(Dataset excerpts)
☆ ☆ ☆

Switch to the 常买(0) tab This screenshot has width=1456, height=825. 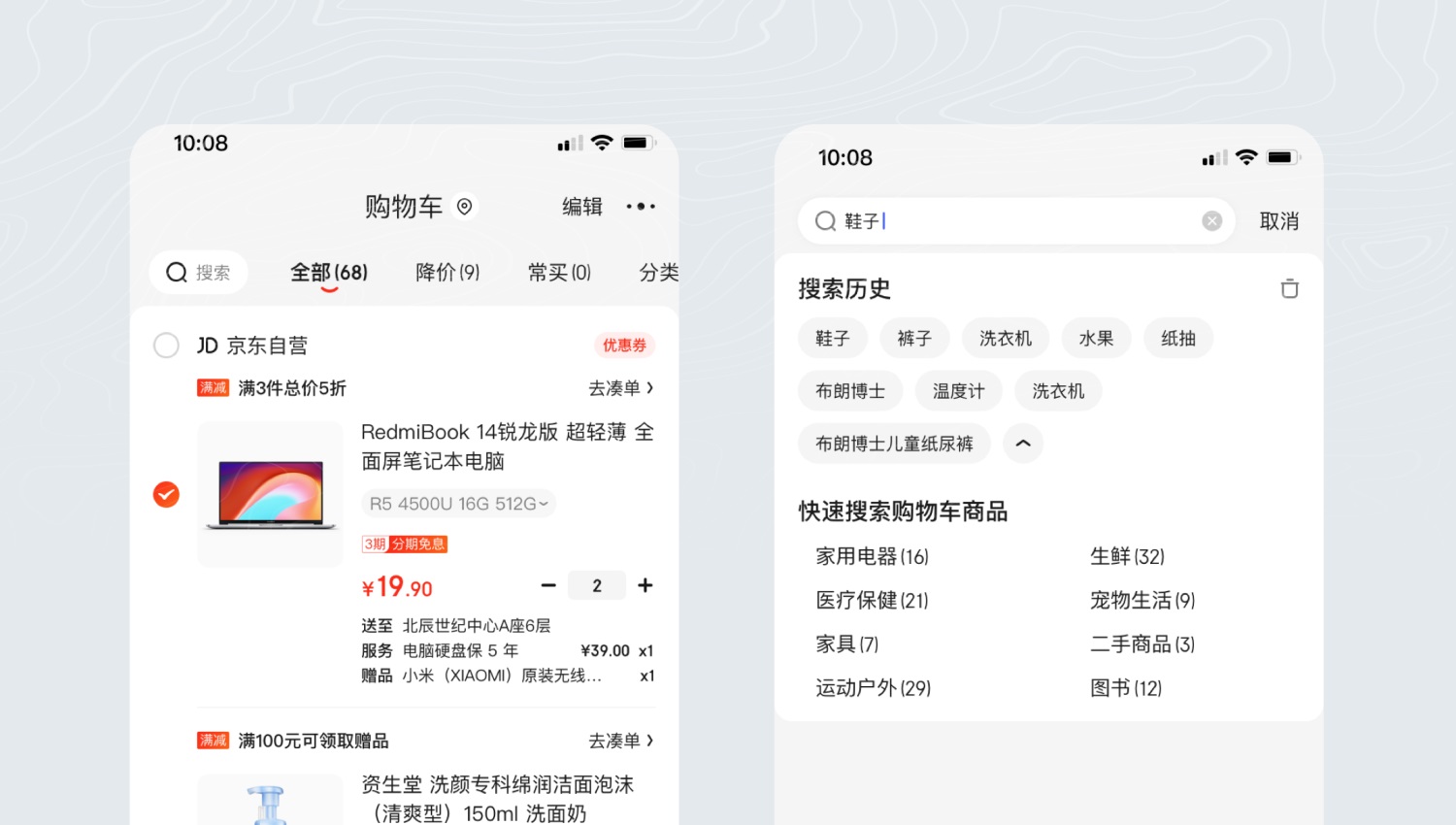tap(558, 273)
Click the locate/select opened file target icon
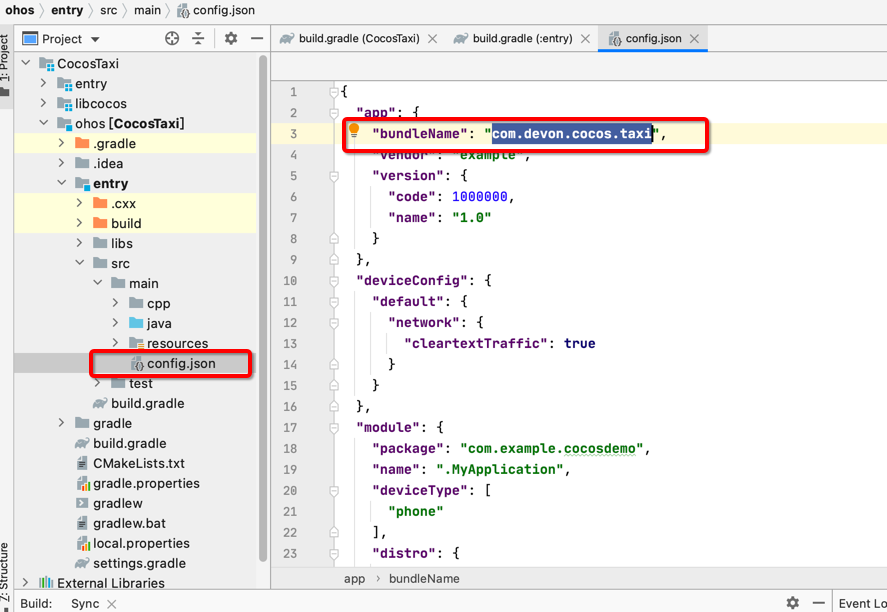Viewport: 887px width, 612px height. coord(172,39)
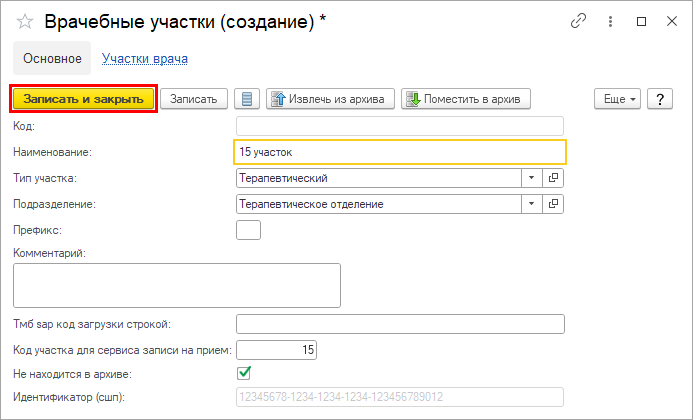This screenshot has width=693, height=420.
Task: Click the list report icon button
Action: (x=247, y=99)

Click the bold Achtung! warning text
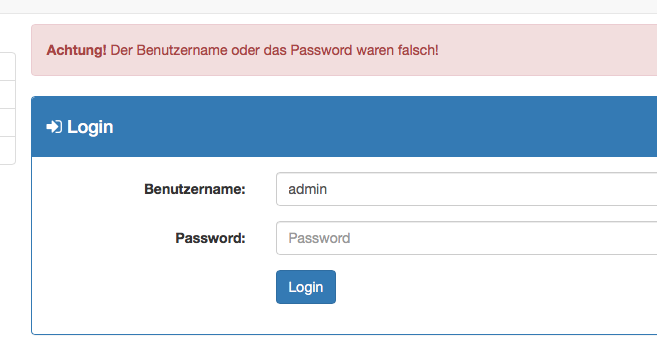77,50
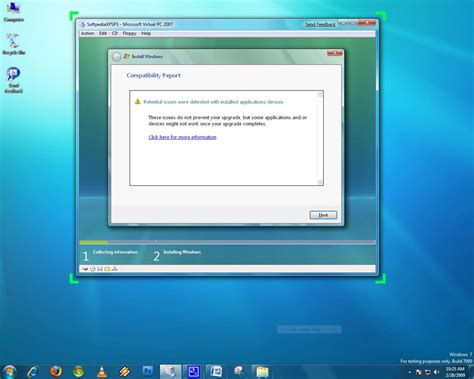Click the Send Feedback link
The height and width of the screenshot is (379, 474).
coord(320,24)
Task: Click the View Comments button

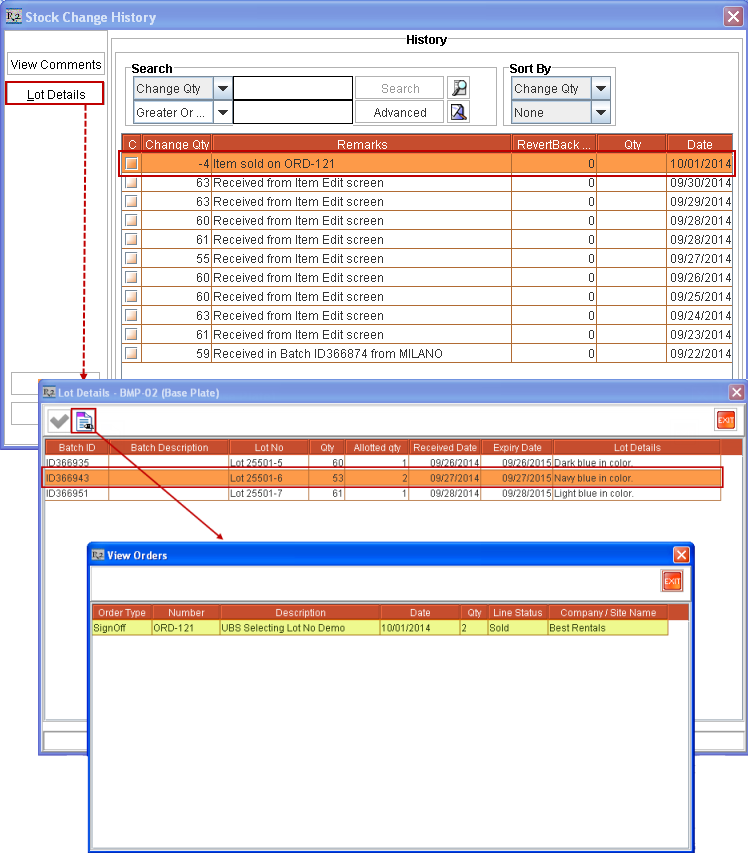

☆ ☆ ☆

All lines from the one that contains "Click the locate/select" through the last line of the data should be retyped exactly, with the pictures left out.

Click the locate/select opened file target icon
Viewport: 887px width, 612px height. coord(172,39)
This screenshot has width=693, height=420.
Task: Click the list report icon button
Action: (x=247, y=99)

Click the bold Achtung! warning text
77,50
Click the Send Feedback link
The height and width of the screenshot is (379, 474).
coord(320,24)
Task: Click the View Comments button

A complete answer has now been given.